The United Kingdom is my country and I will fight for it

Dear House of Commons,

This evening, I have heard that you voted in a majority to be a place where the unrepresented are being devalued and brushed aside like piece of dirt on your suit. You, the country of one of the first parliamentary democracies who gave a voice to the people you represent. You, who decided that the absolute monarchy and aristocracy were unfair and a voice should be given to everyone. You just tarnished the name of democracy and multiculturalism.

EU expatriates might be your friends, your neighbours, the ones who serve your coffee in the morning before your session, the ones who treat you when you are sick, the ones who teach your children to believe in the fairness of society. They are the ones who pay more taxes than they receive, the ones who fought next to you throughout history against the same values you are cherishing right now: division, populism, nationalism, xenophobia.
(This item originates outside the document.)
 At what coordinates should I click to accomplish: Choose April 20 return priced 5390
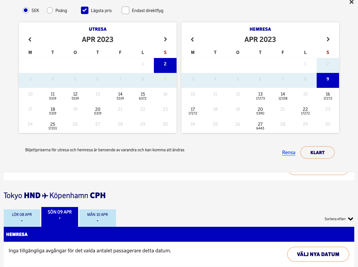pos(260,111)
Values that some of you might have now engraved profoundly in your party.

Despite the protestation of the British Nation about the politics of Mr Trump, you are following the same populist-right path that he is imposing to the US. And the vote of today is just one other proof of your acceptance of it.

This weekend at the Scottish Liberal Democrat Conference, Nick Clegg MP, Alistair Carmichael MP, Alex Cole-Hamilton MSP, Willie Rennie MSP and many more have made the case that this will not be in the Liberal Democrats’ name. They assure me as well as the 85 000 fellows party member that they will fight by my side as an EU expatriate to give a voice to the voiceless and to continue to fight for the diversity and the multiculturalism in a fairer society.
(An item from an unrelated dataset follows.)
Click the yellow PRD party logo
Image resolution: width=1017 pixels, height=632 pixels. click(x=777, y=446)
I know you haven’t all voted against this amendment. I would like to thank the Members of Parliament who voted in favour of the House of Lords amendment, whatever parties they are coming from. Thank you for voting and saying No to the politics of fear and division and Yes to look forward through mutual collaboration, internationalism and a fairer democratic system.

Mrs May, Mrs Sturgeon, the United Kingdom is my country and I will fight for it. I won’t let you build walls between people, friends, colleagues and families. I won’t let you rest until my rights and the ones of my fellow EU expatriates are valued and you stop your politic of division.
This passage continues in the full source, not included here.